作為輸出（查詢）參數省略時，若被忽略的 edge data 全為零初始化則允許；否則回傳 cudaErrorLossyQuery（避免遺失資訊）。
部分 stream capture API 也支援 edge data：cudaStreamBeginCaptureToGraph()、cudaStreamGetCaptureInfo()、cudaStreamUpdateCaptureDependencies()。此時尚無下游 node，資料附在 dangling edge（half edge，懸空半邊） 上，未來連到被擷取的 node 或在 capture 結束時被丟棄。
唯一的非預設依賴類型是 cudaGraphDependencyTypeProgrammatic，用於兩個 kernel node 之間啟用 Programmatic Dependent Launch (PDL)。目前 non-default edge data 的唯一用途就是啟用 PDL。
沒有任何 node 類型定義額外的 incoming port；只有 kernel node 定義額外的 outgoing port。

不等待完整完成的 edge 例外

有些 edge type 不會等待上游 node 完全結束。
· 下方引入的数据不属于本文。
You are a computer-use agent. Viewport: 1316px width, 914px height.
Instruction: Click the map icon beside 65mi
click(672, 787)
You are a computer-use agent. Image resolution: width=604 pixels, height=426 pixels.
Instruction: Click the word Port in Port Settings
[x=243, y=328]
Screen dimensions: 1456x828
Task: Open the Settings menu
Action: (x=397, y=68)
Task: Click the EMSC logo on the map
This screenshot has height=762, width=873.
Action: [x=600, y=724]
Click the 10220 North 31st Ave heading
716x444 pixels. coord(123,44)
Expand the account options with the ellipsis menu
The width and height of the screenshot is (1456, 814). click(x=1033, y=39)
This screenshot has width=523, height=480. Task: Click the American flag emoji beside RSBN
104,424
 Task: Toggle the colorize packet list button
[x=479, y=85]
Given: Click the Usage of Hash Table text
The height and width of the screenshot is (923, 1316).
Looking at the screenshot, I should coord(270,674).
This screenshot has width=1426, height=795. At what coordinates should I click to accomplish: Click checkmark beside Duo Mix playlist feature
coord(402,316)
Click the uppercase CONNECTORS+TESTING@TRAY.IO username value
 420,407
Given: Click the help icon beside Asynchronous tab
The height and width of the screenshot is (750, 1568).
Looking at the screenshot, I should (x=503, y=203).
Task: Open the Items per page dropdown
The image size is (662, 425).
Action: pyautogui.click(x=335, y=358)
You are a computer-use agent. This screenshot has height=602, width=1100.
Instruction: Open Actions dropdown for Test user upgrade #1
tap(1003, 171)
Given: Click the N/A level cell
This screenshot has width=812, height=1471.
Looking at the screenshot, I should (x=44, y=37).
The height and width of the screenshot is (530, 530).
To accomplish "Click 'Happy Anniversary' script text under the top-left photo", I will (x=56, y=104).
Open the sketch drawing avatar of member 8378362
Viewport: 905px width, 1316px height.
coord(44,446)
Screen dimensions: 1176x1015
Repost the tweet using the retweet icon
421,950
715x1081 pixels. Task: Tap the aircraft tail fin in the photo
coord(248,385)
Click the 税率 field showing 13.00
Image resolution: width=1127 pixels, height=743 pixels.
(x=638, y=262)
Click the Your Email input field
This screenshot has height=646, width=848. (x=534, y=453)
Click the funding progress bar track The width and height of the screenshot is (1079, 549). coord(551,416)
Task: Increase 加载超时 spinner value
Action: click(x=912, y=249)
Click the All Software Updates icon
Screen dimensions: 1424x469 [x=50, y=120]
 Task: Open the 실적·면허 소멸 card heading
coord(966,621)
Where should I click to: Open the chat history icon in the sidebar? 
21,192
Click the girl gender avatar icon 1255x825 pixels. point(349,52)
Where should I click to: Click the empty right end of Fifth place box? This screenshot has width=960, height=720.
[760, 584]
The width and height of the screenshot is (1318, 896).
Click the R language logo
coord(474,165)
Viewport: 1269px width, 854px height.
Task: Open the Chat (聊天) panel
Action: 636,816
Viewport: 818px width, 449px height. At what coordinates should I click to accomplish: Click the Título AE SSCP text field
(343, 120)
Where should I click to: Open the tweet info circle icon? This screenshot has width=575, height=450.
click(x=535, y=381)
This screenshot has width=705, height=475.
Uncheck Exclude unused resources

判斷 stream capture 是否已完整 rejoin 回 origin stream 時，這類邊會被忽略，且不能在 capture 結束時被丟棄。

Building and Running Graphs：三階段

  ┌────────────┐    ┌──────────────────┐    ┌───────────────┐
  │ Definition │ →  │  Instantiation   │ →  │   Execution   │
  │  建立節點   │    │ cudaGraph        │    │ cudaGraph     │
  │  與依賴     │    │ Instantiate      │    │ Launch (×N)   │
  │ (cudaGraph_t)   │ → cudaGraphExec_t│    │  送入 stream  │
  └────────────┘    └──────────────────┘    └───────────────┘

Definition / Creation：建立 graph 中各操作及其依賴的描述（產生 cudaGraph_t 模板）。
Instantiation：對 graph 模板取快照、驗證、並完成大部分設定與初始化，目的是把 launch 時要做的事降到最低，產出 executable graph。
Execution：executable graph 可像一般 CUDA work 一樣送入 stream，且可重複啟動任意次而不需重新 instantiate。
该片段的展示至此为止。